The casting of lots for purposes of making decisions and determining fates has a long record in human history. But lotteries that distribute prizes for material gain are relatively recent, starting in the West with a lottery held during the reign of Augustus Caesar to raise money for municipal repairs in Rome.
The modern state lottery grew out of that ancient idea, and it has proved enormously popular. It has generated substantial profits for states, which they have used for a variety of purposes, including reducing taxes. But critics argue that there is an inherent conflict in state governments’ desire to profit from gambling and their responsibility for protecting the public welfare.
One issue is that lottery revenues are not transparent, and consumers aren’t clear about the implicit tax rate they pay.

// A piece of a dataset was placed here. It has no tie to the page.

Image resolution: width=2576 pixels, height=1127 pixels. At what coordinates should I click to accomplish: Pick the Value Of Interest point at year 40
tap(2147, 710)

Also, state governments quickly become dependent on painless lottery revenues, and are constantly pressured to expand into new games in order to maintain or increase those revenues.
In addition, lottery revenues are regressive in that they disproportionately burden low-income households. The very poor, those in the bottom quintile of income distribution, don’t have a lot of discretionary cash left over to spend on tickets. But they may feel that the lottery, however improbable, is their last, best, or only chance at getting out of poverty and up into the middle class. In that sense, lottery playing can be like drug addiction, with the gambler developing “quote-unquote” systems of buying and selling tickets based on irrational assumptions about the odds of winning.